BEGIN MATERIAL TO PROCESS
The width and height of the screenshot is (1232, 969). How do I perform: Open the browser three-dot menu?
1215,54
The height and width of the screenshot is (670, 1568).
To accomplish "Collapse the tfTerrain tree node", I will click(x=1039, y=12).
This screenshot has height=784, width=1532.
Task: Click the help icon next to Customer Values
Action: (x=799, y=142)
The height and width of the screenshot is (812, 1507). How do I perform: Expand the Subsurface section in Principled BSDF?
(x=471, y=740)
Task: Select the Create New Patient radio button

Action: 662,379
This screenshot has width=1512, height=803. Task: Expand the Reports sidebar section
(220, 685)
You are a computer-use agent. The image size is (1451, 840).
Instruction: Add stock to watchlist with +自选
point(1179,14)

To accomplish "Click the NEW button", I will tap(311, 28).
END MATERIAL TO PROCESS
- _DIRECTIONS FOR THIS TASK_
Nothing but the lines from the one with "Task: Select the" through the final line of the data belongs in the answer, and they must match exactly.

- _RESPONSE TO THE TASK_
Task: Select the Create New Patient radio button

Action: 662,379
This screenshot has width=1512, height=803. Task: Expand the Reports sidebar section
(220, 685)
You are a computer-use agent. The image size is (1451, 840).
Instruction: Add stock to watchlist with +自选
point(1179,14)

To accomplish "Click the NEW button", I will tap(311, 28).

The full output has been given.